Сказание о Джэнкире - страница 44
– Ты, парень, и вправду к нам из Москвы?
– Вправду.
– Сколько лет стукнуло?
– Девятнадцать. – Тут «москвич» немного приврал: девятнадцатый год ему только шел. Но, по сути, разве это не одно и то же?
– Завтра тебя милиция за шкирку не схватит?
– П-п-почему? – стал заикой от изумления.
– Ты не убежал из дому? Мать, отец имеются?
– Конечно. – Можно было бы обидеться, что его принимают за бродягу, но он не обиделся. И к этому был готов.
Видавшую виды хозяйку тоже заинтересовал занятный парнишка, не похожий на кое-каких шаромыг и искателей сомнительных приключений.
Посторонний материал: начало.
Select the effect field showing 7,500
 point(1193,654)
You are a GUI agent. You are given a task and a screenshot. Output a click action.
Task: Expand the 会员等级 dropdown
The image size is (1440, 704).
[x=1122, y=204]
Утех были хитрые, увертливые глаза, да и некоторые повадки, выдававшие, что у этих людей есть какая-то тайна, которую лучше не обнаруживать. «Москвич» же весь как на ладони.
– Как зовут тебя, сынок? – Голос тетки потеплел. И теперь стало совершенно ясно, что он женский.
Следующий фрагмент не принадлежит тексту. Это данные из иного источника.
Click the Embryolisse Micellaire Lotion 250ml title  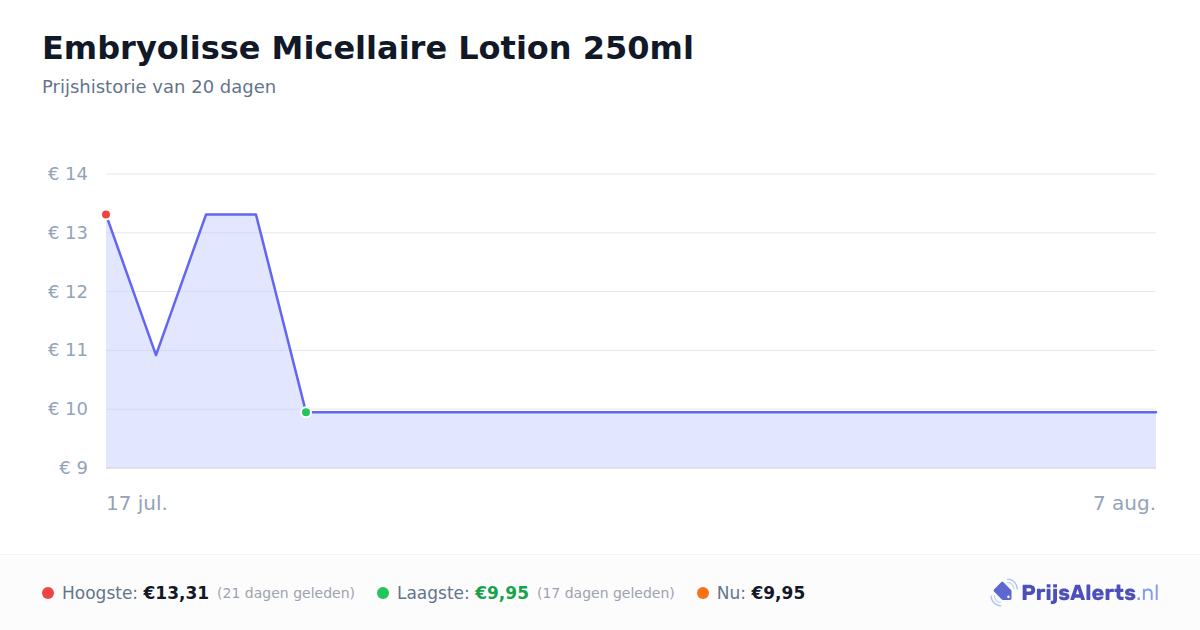368,48
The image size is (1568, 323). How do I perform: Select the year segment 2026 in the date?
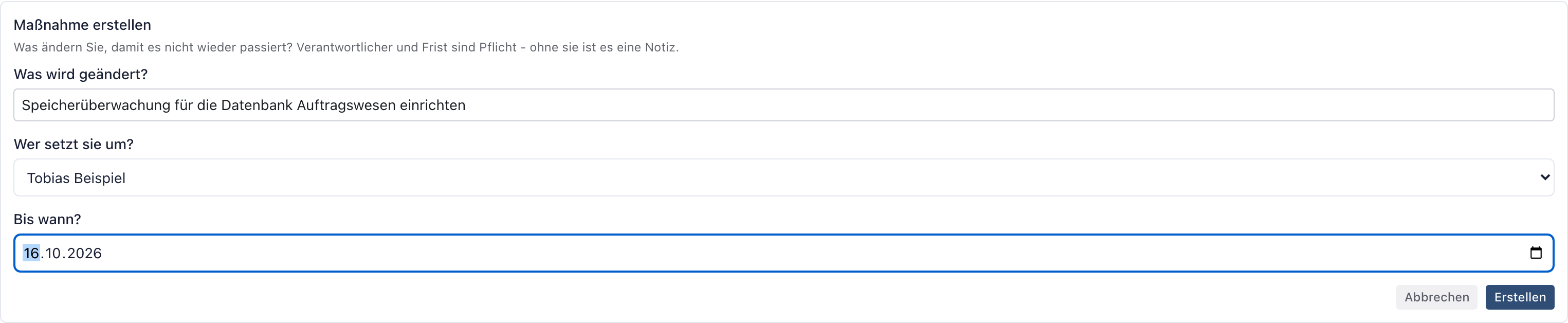[84, 253]

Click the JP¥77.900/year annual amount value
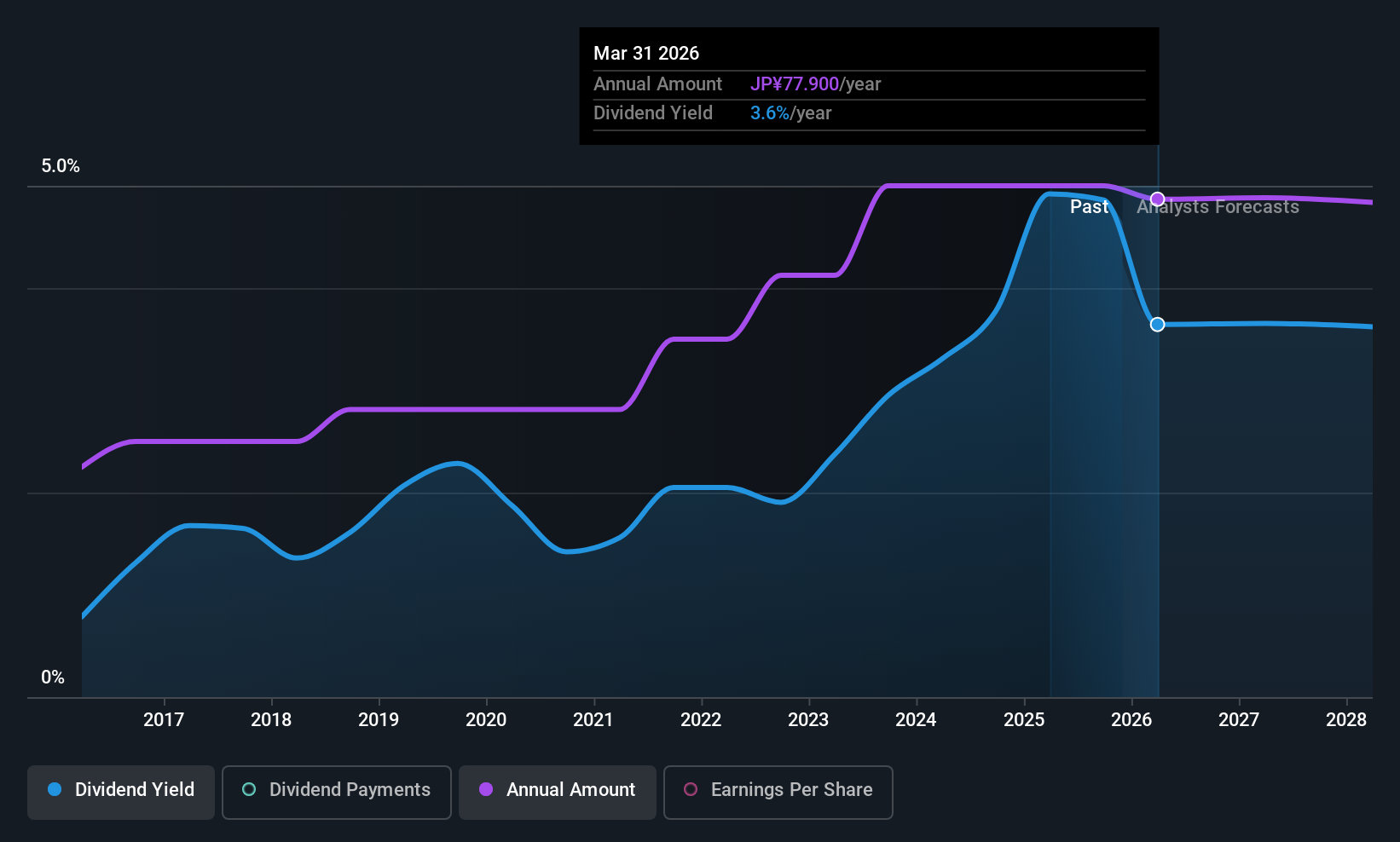coord(815,84)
– Максим. – Наверно, не следовало отвечать так – быстро и простодушно, как ребенку. Точно почувствовав промашку, добавил поофициальней – Белов.
– Максимушка, ты, конечно, голоден? Я мигом…
– Нет-нет, что вы? Я сыт! – Волки так и щелкали зубами у него в животе.
– Так я и поверила, как же: он сыт! – Возмущенная наглой ложью и не привыкшая добро выражать нечаянно налетевшее на нее доброхотство, фурией метнулась за полог. – А я, дура, еще спрашиваю! Где он поест в такую поздынь, да еще в чужом месте?
Пока Максим мучительно решал, принять или отказаться от приглашения, с каждой минутой добревшая и становящаяся все более грациозной хозяйка, гремя тарелками, уже метнула на стол крупные румяные пирожки, божественный аромат которых чуть не оглушил его и не лишил сознания. Может, впервые понял справедливость старинной мудрости: голод – не тетка.
– Садись, сынок, поешь!
Отказаться было бы верхом неприличия, и Максим принялся за дело. Скрестив руки на груди, хозяйка стояла рядом и умильно-жалостливо смотрела, как дорогой гость опустошает тарелку.
– Вку-усно! – сумел остановиться, когда осталось лишь два сиротливых пирожка.
– Доешь, доешь!
Немного поколебавшись, Максим взял еще один.
– Спасибо!.. Простите, я даже не знаю, как мне вас называть?
– Просто тетя Нюра. Скажешь так, – и всяк меня тут узнает.
– Спасибо, тетя Нюра.
– Значит, знакомых у тебя, говоришь, здесь нет?
– Нет. – Максим не помнил, чтобы она его об этом спрашивала.
– Чего ж ты сюда приперся?
– Работать. У меня – каникулы. – Работать – оно конечно. О том же молчок, чтобы, главное, склонить голову перед безымянной и неведомой могилой, в которой лежит его дед. И еще великое множество таких же безвинно погибших людей.
– Где же ты собираешься работать? – Само собой, тетя Нюра не могла догадаться о другом, о чем Максим не сказал ей.
– Где-нибудь на прииске.
– Дудки! Прииска, милый, давным-давно полностью укомплектованы людьми – пора-то поздняя. Но– ах ты, батюшки, из головы вон! – позавчера тут вывесили новое объявление. Мне сказали, чтобы я всем приезжающим его показывала.
– Где оно, объявление? – Максим так и подскочил.
Вышли в коридор. Тетя Нюра включила свет.
– Читай вот.
Глаза Максима стремительно пронеслись по небольшому клочку бумажки: «Объявление комбинату требуются рабочие в бригаду старателей – Желающих для справок приглашаем по адресу Набережная 28 Дирекция».
– Спасибо, тетя Нюра! – выпалил по инерции, как и читал: одним духом и без знаков препинания.
– Рано еще благодарить. Не каждый выдерживает работать в старателях.